Data records
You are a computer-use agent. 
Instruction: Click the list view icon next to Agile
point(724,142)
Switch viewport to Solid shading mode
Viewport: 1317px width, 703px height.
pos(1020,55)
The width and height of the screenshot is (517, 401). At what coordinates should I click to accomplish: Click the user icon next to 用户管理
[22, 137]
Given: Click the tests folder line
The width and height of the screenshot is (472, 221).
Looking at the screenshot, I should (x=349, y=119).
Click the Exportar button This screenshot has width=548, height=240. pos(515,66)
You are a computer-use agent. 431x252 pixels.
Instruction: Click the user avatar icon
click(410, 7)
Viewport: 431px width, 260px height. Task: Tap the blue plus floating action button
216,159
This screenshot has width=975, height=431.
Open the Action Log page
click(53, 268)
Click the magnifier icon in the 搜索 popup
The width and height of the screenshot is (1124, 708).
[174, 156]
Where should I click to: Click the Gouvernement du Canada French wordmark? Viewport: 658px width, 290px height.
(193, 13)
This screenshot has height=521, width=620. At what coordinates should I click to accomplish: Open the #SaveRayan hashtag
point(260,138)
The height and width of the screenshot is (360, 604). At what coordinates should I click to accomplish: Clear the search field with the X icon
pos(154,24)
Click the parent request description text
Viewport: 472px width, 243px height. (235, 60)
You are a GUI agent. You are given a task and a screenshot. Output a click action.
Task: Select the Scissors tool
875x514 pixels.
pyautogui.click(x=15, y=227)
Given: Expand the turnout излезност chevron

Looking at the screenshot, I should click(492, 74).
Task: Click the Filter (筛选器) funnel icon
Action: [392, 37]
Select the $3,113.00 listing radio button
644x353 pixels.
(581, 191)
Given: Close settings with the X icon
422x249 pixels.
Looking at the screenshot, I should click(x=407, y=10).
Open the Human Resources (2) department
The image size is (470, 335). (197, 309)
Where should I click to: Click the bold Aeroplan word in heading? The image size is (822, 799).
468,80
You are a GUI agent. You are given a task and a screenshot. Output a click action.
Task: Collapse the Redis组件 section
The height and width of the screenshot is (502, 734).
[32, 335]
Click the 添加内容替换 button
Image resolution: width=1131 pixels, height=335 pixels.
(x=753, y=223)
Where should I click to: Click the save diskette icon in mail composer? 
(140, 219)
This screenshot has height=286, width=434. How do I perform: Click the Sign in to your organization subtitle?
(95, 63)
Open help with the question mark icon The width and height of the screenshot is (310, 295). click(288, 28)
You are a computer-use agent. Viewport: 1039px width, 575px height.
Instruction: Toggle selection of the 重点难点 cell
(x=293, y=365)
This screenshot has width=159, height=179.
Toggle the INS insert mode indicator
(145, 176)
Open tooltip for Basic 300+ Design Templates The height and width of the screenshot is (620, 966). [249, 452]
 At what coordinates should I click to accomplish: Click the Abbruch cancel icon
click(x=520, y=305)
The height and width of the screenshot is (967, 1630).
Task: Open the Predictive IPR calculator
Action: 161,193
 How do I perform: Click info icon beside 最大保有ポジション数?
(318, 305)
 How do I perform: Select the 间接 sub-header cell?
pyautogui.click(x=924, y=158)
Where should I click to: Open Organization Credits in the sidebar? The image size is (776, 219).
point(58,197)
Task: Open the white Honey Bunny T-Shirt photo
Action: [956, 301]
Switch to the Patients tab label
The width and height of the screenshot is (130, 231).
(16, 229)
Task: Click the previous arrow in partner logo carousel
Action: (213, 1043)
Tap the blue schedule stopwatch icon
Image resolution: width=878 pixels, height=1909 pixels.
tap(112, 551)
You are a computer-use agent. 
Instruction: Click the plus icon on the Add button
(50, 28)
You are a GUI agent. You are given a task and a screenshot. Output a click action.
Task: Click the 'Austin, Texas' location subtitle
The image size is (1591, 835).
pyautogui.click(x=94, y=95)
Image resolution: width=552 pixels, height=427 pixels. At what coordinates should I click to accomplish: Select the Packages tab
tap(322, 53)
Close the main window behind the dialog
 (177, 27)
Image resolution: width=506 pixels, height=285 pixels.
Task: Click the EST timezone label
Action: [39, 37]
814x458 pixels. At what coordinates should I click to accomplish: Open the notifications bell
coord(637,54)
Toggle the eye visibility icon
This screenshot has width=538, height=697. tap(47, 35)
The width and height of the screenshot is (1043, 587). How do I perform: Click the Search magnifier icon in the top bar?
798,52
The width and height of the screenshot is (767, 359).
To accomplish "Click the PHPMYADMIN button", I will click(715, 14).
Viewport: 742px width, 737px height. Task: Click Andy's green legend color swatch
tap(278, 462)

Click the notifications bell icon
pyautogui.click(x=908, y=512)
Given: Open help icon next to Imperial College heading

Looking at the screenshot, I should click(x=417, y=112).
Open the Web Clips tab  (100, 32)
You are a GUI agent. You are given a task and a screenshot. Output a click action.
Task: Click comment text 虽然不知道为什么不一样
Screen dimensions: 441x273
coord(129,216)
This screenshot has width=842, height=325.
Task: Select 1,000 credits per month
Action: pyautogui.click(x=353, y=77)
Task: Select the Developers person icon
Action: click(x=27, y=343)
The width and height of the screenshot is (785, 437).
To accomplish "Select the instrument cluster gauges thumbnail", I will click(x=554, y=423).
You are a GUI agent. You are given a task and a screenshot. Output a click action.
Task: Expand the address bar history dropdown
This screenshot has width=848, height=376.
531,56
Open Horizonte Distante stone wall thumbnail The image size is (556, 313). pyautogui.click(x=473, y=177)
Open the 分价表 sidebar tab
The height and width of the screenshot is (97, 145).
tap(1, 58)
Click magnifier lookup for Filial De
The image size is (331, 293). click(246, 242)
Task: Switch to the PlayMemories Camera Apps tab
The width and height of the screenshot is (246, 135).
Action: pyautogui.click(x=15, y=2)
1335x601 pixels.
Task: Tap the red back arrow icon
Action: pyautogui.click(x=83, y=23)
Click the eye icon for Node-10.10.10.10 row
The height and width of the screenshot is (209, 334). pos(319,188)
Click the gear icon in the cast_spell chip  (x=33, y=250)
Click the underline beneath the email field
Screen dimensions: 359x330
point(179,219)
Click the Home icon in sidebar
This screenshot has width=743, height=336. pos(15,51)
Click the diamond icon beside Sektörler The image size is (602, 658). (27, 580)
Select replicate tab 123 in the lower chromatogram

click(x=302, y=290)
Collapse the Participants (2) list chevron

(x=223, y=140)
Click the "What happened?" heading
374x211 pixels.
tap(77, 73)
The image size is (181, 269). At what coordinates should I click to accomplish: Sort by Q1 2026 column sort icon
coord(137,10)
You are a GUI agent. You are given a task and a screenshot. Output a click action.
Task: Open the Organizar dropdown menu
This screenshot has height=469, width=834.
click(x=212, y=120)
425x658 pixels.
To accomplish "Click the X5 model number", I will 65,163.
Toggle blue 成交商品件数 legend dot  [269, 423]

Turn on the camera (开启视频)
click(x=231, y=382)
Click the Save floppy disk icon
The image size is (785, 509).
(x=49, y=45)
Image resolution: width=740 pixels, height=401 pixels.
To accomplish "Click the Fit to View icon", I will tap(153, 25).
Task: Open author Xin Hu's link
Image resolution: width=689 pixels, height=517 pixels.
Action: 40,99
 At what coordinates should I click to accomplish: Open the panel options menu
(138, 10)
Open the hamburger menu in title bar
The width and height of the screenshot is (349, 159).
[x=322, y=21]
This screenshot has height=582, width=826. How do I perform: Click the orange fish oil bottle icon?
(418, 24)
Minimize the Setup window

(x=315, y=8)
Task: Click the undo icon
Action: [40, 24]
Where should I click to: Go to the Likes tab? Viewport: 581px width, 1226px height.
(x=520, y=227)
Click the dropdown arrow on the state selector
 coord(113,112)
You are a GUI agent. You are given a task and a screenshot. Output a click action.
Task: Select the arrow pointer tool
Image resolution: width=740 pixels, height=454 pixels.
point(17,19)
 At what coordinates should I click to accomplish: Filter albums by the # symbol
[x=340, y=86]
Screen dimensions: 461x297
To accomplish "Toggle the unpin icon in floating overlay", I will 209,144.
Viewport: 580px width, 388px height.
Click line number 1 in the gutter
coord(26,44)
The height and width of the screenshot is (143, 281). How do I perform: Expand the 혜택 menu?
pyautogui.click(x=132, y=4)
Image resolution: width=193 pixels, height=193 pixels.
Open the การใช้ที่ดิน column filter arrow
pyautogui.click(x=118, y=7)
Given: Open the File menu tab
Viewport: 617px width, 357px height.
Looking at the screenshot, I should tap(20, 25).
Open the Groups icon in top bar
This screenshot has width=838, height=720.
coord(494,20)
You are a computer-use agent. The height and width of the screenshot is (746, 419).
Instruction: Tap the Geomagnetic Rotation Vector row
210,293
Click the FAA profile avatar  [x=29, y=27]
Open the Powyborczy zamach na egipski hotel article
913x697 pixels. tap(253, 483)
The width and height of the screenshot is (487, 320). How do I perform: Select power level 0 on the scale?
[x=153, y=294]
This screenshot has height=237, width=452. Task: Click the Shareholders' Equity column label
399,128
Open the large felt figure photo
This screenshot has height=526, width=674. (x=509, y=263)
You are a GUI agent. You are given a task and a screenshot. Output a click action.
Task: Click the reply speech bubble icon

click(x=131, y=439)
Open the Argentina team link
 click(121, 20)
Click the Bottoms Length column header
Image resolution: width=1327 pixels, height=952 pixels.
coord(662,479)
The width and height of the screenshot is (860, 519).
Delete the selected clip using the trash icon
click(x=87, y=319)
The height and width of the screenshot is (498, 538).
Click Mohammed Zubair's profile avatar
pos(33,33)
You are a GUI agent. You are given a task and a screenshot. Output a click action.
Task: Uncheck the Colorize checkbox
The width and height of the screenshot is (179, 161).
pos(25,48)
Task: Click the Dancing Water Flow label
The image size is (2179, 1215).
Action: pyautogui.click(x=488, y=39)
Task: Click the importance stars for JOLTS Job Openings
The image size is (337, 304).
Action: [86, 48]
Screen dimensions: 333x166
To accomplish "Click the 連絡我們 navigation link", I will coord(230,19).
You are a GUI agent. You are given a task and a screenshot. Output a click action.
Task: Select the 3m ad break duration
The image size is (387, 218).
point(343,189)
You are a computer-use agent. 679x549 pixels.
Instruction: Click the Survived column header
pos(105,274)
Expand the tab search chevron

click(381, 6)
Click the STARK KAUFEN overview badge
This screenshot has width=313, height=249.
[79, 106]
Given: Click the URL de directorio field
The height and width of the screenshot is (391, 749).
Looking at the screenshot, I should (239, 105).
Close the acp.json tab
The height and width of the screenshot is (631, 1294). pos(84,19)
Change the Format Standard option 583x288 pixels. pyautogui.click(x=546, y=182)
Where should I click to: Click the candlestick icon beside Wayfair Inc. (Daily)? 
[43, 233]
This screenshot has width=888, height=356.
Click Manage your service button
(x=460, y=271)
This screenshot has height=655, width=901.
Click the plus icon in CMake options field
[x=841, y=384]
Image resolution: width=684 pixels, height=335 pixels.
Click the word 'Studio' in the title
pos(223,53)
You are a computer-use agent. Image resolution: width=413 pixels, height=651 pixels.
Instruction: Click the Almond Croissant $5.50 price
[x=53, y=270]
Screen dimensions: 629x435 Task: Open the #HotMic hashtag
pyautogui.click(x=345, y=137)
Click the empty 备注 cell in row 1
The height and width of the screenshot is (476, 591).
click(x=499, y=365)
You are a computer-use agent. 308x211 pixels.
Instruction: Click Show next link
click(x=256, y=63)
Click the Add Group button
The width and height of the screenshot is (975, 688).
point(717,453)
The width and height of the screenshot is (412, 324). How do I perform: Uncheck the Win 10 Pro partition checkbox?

• _Exercise_:
Of all the entries above, retype exactly the lines from the line with "Toggle the INS insert mode indicator" to the line with "Open tooltip for", both included, and no others.

• _Your response_:
Toggle the INS insert mode indicator
(145, 176)
Open tooltip for Basic 300+ Design Templates The height and width of the screenshot is (620, 966). [249, 452]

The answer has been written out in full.